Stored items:
# # # #
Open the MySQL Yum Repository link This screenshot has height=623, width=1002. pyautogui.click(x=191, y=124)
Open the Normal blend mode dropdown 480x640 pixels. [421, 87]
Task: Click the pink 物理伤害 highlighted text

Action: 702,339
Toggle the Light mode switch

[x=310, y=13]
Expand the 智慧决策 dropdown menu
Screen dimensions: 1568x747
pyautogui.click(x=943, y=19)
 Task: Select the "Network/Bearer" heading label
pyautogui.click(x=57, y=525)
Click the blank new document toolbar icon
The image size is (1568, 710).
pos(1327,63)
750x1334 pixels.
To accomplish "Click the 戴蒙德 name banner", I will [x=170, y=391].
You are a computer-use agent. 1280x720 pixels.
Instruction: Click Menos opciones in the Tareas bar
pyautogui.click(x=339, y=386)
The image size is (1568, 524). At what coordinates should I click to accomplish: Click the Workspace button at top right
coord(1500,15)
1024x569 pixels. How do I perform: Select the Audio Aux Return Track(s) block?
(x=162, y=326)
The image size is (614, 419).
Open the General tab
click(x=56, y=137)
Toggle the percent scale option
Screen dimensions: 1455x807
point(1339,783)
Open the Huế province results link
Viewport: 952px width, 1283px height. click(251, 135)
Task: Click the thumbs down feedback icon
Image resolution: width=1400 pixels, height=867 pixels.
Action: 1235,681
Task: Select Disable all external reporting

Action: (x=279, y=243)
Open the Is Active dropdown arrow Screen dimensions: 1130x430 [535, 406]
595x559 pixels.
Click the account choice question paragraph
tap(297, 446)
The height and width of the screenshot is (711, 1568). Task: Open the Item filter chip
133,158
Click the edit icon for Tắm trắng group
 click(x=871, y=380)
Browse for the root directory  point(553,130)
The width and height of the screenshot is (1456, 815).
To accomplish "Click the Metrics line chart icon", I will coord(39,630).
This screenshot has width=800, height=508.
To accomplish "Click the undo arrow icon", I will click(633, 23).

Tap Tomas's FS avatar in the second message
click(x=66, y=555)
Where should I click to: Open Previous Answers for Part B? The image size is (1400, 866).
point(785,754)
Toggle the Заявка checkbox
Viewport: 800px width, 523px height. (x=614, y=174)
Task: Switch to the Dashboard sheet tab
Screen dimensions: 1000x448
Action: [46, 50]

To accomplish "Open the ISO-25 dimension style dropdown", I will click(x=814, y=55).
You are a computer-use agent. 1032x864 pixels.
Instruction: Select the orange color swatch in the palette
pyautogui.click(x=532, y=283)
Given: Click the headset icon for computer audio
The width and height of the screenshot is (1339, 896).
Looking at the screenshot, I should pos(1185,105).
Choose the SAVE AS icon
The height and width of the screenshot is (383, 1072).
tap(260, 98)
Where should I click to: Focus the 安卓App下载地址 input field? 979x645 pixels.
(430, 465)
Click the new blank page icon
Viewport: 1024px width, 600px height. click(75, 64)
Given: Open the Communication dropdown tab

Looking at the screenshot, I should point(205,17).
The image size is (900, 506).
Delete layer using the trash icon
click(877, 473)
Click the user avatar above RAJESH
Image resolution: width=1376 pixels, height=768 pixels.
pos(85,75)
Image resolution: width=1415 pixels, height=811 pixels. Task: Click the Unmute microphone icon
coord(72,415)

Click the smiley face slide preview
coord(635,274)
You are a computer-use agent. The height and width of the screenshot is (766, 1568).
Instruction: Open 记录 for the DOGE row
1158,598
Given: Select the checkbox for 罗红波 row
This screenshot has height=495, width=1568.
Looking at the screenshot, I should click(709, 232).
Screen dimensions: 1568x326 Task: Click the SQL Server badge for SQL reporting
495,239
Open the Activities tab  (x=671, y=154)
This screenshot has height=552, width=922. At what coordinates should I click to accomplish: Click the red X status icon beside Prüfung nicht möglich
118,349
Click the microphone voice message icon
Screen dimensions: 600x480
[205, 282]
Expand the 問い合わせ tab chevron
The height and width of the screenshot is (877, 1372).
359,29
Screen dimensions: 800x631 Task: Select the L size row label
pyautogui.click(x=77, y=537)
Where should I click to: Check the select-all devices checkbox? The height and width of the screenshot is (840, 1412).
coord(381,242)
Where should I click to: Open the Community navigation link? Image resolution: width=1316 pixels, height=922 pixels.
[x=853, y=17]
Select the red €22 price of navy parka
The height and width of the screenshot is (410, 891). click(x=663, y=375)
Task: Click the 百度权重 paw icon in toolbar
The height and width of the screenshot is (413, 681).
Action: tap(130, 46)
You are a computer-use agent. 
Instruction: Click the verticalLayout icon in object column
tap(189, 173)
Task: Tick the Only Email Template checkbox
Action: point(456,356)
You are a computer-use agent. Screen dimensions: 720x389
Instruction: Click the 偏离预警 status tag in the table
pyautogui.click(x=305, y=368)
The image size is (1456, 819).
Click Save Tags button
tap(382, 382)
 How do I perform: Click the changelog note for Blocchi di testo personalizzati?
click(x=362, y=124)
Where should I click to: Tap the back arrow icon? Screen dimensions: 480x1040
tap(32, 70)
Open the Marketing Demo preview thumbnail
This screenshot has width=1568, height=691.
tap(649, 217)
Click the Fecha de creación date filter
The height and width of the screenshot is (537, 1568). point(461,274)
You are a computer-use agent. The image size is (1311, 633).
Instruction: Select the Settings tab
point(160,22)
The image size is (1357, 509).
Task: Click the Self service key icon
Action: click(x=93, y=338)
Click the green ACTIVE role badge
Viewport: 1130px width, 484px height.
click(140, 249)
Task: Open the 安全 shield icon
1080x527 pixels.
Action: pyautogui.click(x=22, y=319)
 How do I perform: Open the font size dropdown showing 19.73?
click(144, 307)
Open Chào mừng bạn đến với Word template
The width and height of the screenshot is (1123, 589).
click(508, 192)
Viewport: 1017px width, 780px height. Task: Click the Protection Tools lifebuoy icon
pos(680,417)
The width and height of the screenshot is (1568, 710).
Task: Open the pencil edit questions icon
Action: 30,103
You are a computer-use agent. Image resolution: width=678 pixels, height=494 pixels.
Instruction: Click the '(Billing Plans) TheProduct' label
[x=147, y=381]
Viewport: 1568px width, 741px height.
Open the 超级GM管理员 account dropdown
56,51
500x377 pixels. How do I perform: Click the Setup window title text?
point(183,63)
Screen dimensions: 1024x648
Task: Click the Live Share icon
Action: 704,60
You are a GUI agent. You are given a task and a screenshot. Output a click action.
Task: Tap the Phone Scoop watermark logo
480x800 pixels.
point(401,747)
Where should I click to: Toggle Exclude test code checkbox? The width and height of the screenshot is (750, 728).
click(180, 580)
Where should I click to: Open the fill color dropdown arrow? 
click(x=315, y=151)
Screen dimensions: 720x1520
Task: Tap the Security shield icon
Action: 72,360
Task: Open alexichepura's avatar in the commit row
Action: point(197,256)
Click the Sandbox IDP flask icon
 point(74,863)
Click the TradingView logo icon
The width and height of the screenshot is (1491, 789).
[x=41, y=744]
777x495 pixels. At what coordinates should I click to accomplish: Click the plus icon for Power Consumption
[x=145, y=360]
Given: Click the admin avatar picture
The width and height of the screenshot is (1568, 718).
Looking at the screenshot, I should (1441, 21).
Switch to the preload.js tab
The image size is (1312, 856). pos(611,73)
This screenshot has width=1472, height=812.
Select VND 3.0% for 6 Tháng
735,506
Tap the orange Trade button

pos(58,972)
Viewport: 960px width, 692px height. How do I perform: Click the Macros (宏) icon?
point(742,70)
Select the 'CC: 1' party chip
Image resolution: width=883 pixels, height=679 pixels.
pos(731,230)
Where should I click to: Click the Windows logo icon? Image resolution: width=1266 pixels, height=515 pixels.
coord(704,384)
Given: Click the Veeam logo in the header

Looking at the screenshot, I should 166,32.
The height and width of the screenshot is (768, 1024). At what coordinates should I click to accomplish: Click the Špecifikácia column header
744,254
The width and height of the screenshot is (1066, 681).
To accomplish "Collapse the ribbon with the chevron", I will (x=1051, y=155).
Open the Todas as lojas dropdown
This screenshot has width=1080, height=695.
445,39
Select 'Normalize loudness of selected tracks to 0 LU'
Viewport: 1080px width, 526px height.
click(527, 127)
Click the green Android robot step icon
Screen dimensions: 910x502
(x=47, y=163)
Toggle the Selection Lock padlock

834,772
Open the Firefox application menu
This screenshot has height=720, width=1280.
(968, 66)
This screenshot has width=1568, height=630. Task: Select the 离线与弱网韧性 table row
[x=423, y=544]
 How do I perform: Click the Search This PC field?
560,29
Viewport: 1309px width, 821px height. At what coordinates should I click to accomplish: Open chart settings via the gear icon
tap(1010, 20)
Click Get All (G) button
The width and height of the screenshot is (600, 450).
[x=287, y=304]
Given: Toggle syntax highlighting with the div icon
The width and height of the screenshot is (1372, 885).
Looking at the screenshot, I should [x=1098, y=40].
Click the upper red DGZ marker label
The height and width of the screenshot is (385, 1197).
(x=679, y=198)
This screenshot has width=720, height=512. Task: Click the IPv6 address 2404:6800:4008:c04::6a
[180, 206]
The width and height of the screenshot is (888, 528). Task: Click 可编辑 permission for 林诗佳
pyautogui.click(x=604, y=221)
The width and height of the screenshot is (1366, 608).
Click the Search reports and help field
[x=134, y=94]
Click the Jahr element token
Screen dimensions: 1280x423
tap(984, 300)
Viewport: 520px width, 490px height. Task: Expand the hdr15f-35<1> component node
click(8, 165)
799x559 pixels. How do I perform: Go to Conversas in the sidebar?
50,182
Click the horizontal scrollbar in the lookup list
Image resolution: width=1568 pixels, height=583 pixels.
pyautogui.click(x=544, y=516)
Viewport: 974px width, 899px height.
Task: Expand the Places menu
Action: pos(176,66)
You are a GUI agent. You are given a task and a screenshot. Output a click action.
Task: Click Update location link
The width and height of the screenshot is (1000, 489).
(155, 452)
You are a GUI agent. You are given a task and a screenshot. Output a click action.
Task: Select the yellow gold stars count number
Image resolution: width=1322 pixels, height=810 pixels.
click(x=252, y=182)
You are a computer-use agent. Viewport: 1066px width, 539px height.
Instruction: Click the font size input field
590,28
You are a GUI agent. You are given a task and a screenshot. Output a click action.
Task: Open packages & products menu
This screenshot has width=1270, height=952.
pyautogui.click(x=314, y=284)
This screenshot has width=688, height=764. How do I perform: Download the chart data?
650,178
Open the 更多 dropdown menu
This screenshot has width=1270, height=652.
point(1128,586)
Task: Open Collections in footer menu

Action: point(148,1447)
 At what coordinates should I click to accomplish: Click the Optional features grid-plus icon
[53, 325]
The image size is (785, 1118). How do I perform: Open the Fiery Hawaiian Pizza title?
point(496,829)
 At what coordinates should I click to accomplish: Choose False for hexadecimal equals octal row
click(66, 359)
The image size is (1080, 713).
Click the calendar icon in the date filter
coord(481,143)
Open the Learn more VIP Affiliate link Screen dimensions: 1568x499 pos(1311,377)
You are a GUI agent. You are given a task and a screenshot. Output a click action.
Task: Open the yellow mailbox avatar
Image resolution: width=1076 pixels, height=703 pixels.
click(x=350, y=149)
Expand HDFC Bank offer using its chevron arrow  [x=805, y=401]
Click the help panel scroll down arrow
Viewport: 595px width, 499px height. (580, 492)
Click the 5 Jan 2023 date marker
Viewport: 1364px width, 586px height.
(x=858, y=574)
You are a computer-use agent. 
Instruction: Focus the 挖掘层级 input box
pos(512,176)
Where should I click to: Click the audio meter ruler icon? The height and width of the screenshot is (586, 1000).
# # # #
Sift the data above for lines with "computer", then copy each one.

= Finished exercise =
You are a computer-use agent. 1280x720 pixels.
You are a computer-use agent. 1032x864 pixels.
Given: Click the headset icon for computer audio
You are a computer-use agent. The height and width of the screenshot is (766, 1568).
You are a computer-use agent. 
You are a computer-use agent. Screen dimensions: 720x389
You are a computer-use agent. The image size is (1311, 633).
You are a computer-use agent. Image resolution: width=678 pixels, height=494 pixels.
You are a computer-use agent. Viewport: 1066px width, 539px height.
You are a computer-use agent. 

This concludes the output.